Gentle Sciatica Exercises for Beginners to Start Today

13. Cobra Stretch: Alleviating Nerve Pressure

Cobra stretch. Photo Credit: Envato @Prostock-studio

The Cobra Stretch gently extends the spine, relieving pressure on the sciatic nerve and promoting spinal mobility. Lie face down on the floor with your hands placed under your shoulders. Press into your palms and lift your chest off the ground, keeping your elbows slightly bent. Avoid straining your lower back and stop if you feel any discomfort. Hold the position for 10-15 seconds, then lower back down. Repeat 5-10 times. This exercise helps to decompress the lower back and improve flexibility.
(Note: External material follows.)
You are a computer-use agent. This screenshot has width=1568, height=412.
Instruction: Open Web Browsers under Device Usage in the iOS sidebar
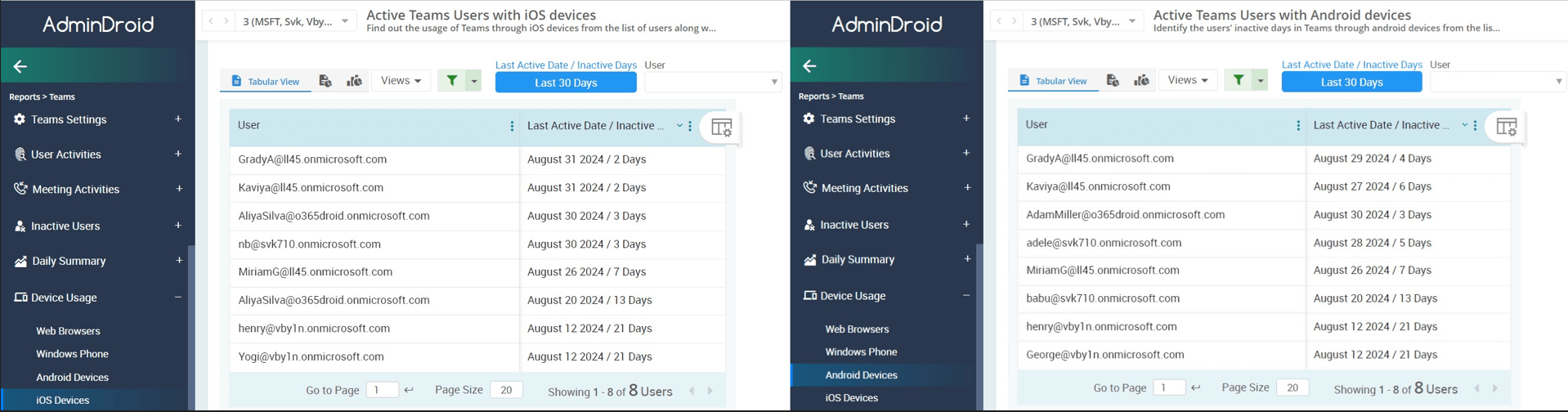68,331
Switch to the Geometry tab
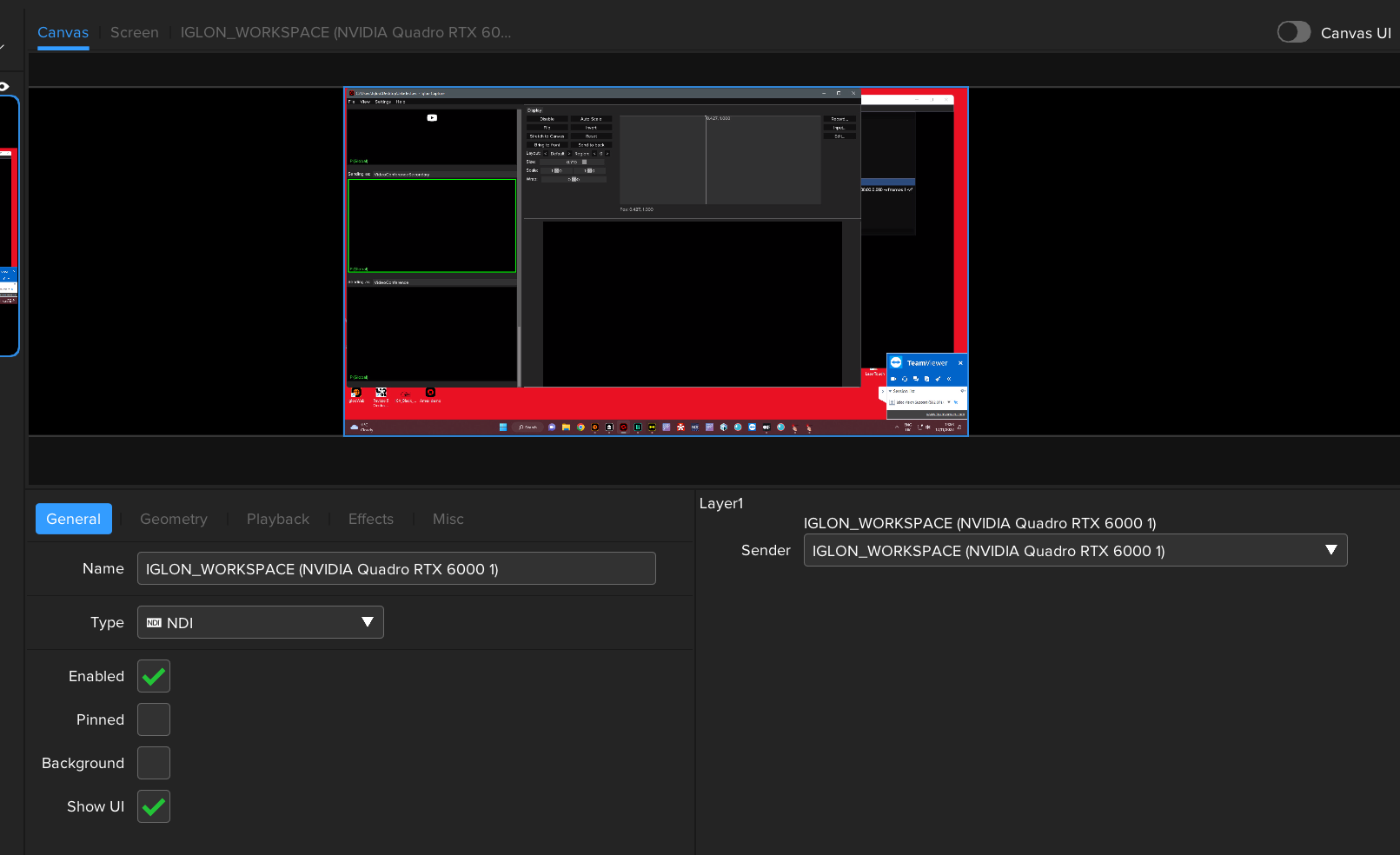Screen dimensions: 1400x855 [174, 519]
14. Side-Lying Leg Lift: Building Hip Stability

Side lying leg lift. Photo Credit: Envato @burmistrovaiuliia

Side-Lying Leg Lifts strengthen the hip abductor muscles, which support the pelvis and lower back. Lie on your side with your legs extended straight. Rest your head on your arm or a pillow for support. Lift your top leg slowly to about 45 degrees, then lower it back down. Perform 10-15 repetitions on each side. Focus on controlled movements to prevent strain. This exercise enhances hip stability and alignment, reducing stress on the sciatic nerve and promoting better posture.